▶ _Passage_
:::::

When the computer is booting it should say "Looking for bootable CD Rom" or something similar. If it doesn't - have a look at the boot priority settings in BIOS (again) and make sure BIOS can "see" the CD drive. Don't forget to save before you exit BIOS.


----------



## Morph1

*Re: Reset / hdd led / mb sw - Help*

Hey, thanks,

The motherboard is ECS 945GZT-M,
I went into the bios assign the boot sequence as DVD-rom first then hard drive second, the bios can see both the hd and dvd-rom...
When I start the system after the bios settings are saved it doesn't recognize the winxp cdrom as a system disk,
it says searching for bootable cdrom, then it says insert a bootable disk and press any key....
Thats all I get.....
any other ideas ??

thanks.

P.S. I just cam across this
If you can't boot with your CD drive, all is not lost. Microsoft has provided downloadable floppies (in sets of four, sadly) for both XP Home and Professional that you can use to start installation. I'll only be covering a CD boot here, but the process is similar when using floppies. For more information, check out the Microsoft Web site, which has separate pages for the XP Home and XP Professional boot floppies.


LOL , now I need 6 floppies not 4
maybe that will work.


----------



## Deleted090308

*Re: Reset / hdd led / mb sw - Help*

Have you tried booting with another bootable CD or tried the XP disc in another computer?


----------



## Morph1

*Re: Reset / hdd led / mb sw - Help*

Yes I did ither way, I got a xp home and xp pro both authentic, I tried both on my own comp they worked fine, this one just does not want to boot from DVD rom. I heard some systems won't boot from rom thats why microsoft has a xp boot up program that loads on 6 floppies LOL,
what a time ehh, I mean is there anything else I should check off in bios ??, I mean by logic I just should change the boot sequence to dvd-rom as first , 
Don't know what else to try....:4-dontkno


----------



## Deleted090308

*Re: Reset / hdd led / mb sw - Help*

Probably just a setting in BIOS that needs to be changed. I'll download the manual and have a look later.

:::::

▶ _Data provided_
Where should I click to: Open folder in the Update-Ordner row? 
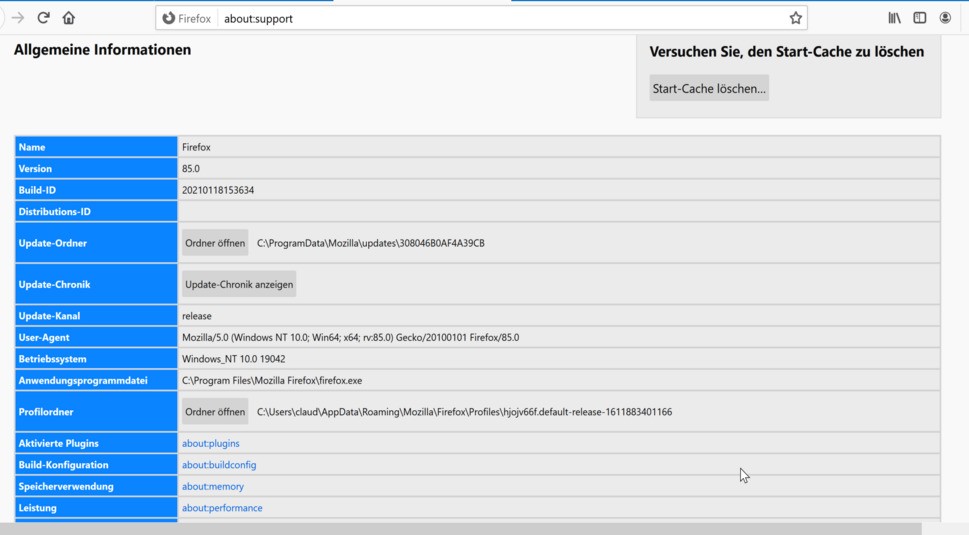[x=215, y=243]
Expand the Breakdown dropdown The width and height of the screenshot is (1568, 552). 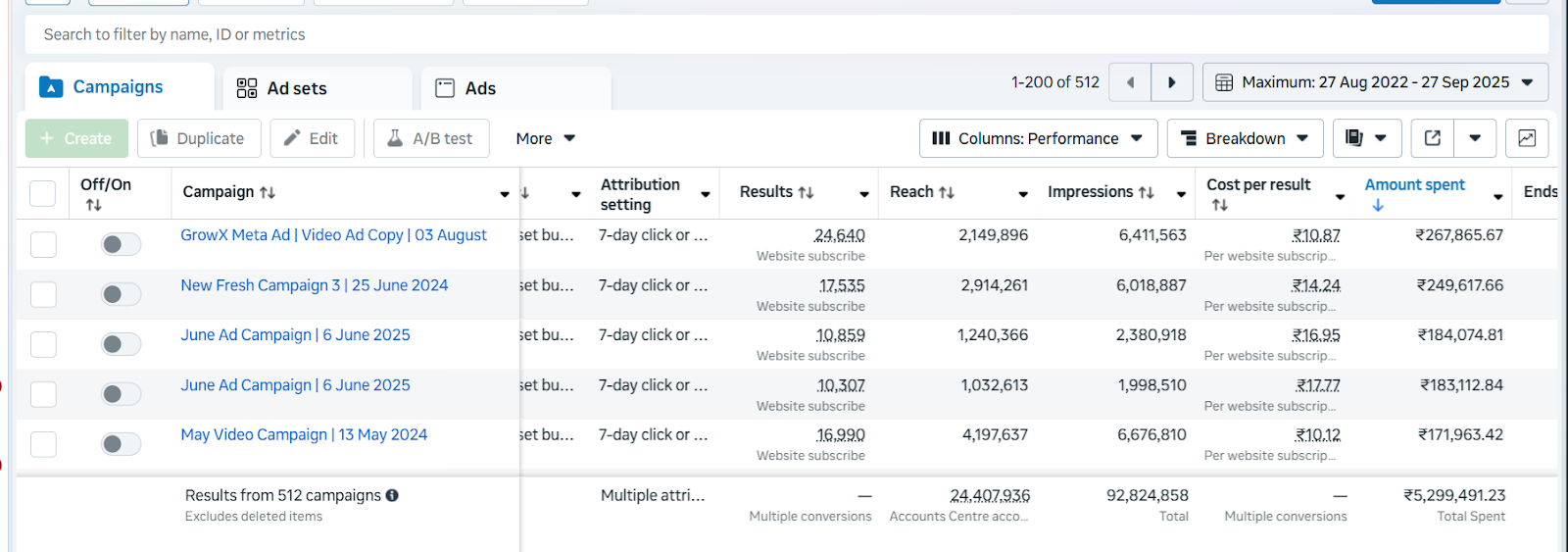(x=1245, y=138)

:::::

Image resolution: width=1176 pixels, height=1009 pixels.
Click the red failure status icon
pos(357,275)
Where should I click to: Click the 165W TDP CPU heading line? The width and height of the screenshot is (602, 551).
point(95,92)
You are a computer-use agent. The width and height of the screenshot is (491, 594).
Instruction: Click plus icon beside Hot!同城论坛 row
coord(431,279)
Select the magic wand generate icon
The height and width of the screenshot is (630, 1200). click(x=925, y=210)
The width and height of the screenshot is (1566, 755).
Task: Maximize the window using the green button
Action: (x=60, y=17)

:::::

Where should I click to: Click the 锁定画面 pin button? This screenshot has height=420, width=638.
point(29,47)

:::::

▶ _Required tasks_
1. Which motherboard model does Morph1 name in the forum thread about booting from the CD drive?
2. Extend the forum thread about booting from the CD drive, beginning after its last post.
The data on this page comes from a different source than the forum thread.

▶ _Answers to the tasks_
1. ECS 945GZT-M

2.
----------



## Deleted090308

*Re: Reset / hdd led / mb sw - Help*

Have a look at the settings marked red and make sure the DVD drive is #1.







Also - try another data cable between the mobo and the DVD drive.


----------



## Morph1

*Re: Reset / hdd led / mb sw - Help*

Thank you my friend,

Well I got bootable windows xp home and bootable windows xp pro,
the version I wanted to install was the xp home edition, and for some reason it won't boot that cd, the following day I tried with windows xp pro, and the rom boot up, very strange...
But now the system is all stable and fully configured with win xp pro,
Thanks again for you kind help, things changed quite a bit since pentium :laugh: I got a good lesson troubleshooting this comp.
Next time I get around a similar situation it will be like a walk in the park :laugh:

Later :wave:

Cheers!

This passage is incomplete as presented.